Mas então por que o Brasil é destino preferencial de tantas famílias russas?

Para Svetlana Ruseishvili, é uma alternativa melhor do que a Rússia para muitas mulheres. “As mulheres que vêm ao Brasil querem principalmente que sua voz seja ouvida no momento de dar à luz. Todas relatam que na Rússia isso é impensável”, diz.

A pesquisadora explica que muitas mães sentem falta de um atendimento mais exclusivo e amistoso no país do leste europeu, em especial nos hospitais públicos. E os serviços particulares podem ser caríssimos.

Além disso, há um crescente interesse pelos partos humanizados e realizados em casa, mas o parto domiciliar é proibido por lei na Rússia e obstetrizes pegas realizando o procedimento fora do hospital podem enfrentar processos criminais.

Segundo Ruseishvili, as famílias russas que buscam o Brasil são de classe média ou alta e trabalham em áreas que permitem o trabalho à distância. Justamente por isso, têm condições financeiras para buscar serviços mais especializados e humanizados – algo que não está disponível para a maioria das brasileiras.

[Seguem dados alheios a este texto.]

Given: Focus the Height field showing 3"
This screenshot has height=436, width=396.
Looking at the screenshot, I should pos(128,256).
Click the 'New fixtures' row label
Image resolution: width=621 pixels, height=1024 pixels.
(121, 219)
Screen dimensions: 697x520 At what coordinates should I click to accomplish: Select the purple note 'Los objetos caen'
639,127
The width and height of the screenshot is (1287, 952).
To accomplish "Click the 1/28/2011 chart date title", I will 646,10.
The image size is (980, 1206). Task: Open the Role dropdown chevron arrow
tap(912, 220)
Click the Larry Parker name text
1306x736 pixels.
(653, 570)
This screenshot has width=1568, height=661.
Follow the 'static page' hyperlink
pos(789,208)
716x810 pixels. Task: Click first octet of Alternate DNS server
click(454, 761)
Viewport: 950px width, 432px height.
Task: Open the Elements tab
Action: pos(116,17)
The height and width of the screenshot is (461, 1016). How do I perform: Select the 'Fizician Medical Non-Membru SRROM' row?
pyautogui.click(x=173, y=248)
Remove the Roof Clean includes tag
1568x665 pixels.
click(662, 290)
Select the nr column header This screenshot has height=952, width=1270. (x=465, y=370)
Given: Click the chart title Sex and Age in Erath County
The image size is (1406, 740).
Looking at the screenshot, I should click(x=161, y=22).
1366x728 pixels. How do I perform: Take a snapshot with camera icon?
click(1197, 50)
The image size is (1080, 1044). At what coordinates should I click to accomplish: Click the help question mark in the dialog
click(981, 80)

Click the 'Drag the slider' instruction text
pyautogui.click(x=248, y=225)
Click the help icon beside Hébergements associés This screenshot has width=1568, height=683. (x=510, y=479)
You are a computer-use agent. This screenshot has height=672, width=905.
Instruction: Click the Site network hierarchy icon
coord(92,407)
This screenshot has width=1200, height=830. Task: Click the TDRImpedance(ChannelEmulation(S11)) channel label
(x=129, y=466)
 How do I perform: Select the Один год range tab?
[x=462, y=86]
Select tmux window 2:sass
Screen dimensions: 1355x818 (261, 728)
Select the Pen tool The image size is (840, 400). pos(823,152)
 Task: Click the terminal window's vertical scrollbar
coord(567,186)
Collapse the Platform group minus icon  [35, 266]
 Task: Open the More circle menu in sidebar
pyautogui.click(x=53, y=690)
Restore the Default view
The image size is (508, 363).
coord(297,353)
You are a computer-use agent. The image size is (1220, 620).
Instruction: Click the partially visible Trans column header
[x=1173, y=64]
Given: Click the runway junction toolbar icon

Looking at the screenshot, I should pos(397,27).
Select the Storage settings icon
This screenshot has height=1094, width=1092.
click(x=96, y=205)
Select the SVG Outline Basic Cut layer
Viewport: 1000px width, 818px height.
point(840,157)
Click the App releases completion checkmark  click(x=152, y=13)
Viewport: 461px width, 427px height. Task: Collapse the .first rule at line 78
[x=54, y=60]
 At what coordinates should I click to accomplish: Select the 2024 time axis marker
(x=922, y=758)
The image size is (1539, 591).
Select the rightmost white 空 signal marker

“Mas há também aquelas que vão aos serviços públicos brasileiros – e muitas dizem ser melhor do que na Rússia”, diz.

As mulheres que viajam ao Brasil afirmam ainda buscar uma alimentação mais saudável, um clima amigável e o contato com a natureza.

“Além de fazer o parto em casa – que é proibido na Rússia – queria fugir do inverno, ver o oceano, comer frutas frescas e conhecer um novo país e uma nova cultura”, diz Anastasia.

“Eu sei que no Brasil muitas mulheres escolhem a cesariana. Mas o Brasil também tem uma tradição profunda de ajuda às mulheres. Uma das parteiras mais famosas em todo o mundo por defender o parto natural vive no seu país. É incrível e fiquei feliz em fazer parte disso”, diz, se referindo à parteira mexicana Naoli Vinaver, que popularizou várias técnicas de parto natural e hoje mora e trabalha em Florianópolis. 

Passaporte brasileiro

Mais um ponto-chave para muitas das famílias – inclusive para a da russa de Sochi – é a possibilidade de dar aos filhos a nacionalidade brasileira.

“Dar mais oportunidades ao nosso bebê nos pareceu uma boa ideia, especialmente agora com a guerra na Ucrânia.” 

Desde a invasão em 2022, a União Europeia (UE) passou a dificultar a emissão de vistos para turistas russos. Antes disso, os EUA já haviam encerrado seus serviços consulares em todo o país.